### WORK REQUIRED
Return every line in the records below that contains the word "Identify", copying each such line in full.

+ + + + +

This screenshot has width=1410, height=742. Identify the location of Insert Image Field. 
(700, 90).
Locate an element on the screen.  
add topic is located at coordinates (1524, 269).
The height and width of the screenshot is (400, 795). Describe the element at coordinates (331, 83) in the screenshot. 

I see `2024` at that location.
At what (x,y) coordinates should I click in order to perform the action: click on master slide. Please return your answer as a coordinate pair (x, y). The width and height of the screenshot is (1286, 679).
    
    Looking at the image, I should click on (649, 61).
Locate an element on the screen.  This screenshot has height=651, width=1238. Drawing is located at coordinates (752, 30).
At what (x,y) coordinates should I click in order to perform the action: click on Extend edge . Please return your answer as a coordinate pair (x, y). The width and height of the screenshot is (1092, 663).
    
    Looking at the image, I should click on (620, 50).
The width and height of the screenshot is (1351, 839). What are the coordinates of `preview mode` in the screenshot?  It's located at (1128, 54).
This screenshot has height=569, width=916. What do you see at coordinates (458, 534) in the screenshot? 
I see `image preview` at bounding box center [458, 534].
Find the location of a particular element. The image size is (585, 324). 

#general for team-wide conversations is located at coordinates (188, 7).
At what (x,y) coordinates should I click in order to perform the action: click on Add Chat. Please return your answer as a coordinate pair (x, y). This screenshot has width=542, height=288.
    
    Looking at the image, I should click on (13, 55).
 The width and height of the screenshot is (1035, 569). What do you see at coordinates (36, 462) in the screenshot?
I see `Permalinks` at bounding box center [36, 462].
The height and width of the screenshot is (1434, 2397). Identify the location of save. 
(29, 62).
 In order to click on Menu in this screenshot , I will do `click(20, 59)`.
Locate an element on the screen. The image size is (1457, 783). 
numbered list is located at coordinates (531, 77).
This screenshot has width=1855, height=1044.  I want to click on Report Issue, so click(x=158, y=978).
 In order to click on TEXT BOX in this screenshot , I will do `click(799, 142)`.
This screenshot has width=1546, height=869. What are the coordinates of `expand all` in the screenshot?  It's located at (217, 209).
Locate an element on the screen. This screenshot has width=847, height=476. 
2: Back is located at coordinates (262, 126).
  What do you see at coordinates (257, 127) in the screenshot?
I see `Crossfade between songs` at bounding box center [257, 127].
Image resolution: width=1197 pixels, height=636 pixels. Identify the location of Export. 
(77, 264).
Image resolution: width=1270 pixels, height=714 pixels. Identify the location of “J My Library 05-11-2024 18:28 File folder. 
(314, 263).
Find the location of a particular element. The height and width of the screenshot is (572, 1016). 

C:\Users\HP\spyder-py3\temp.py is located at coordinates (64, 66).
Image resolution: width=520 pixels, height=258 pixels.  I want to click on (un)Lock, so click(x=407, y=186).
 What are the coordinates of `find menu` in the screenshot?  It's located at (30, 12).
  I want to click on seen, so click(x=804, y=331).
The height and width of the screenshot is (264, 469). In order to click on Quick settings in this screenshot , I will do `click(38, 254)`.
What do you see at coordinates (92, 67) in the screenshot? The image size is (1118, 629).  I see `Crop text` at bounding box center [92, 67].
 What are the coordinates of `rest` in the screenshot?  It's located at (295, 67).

+ + + + +

### REPLY
This screenshot has width=1410, height=742. Identify the location of Insert Image Field. 
The height and width of the screenshot is (1434, 2397). Identify the location of save. 
Image resolution: width=1197 pixels, height=636 pixels. Identify the location of Export. 
Image resolution: width=1270 pixels, height=714 pixels. Identify the location of “J My Library 05-11-2024 18:28 File folder. 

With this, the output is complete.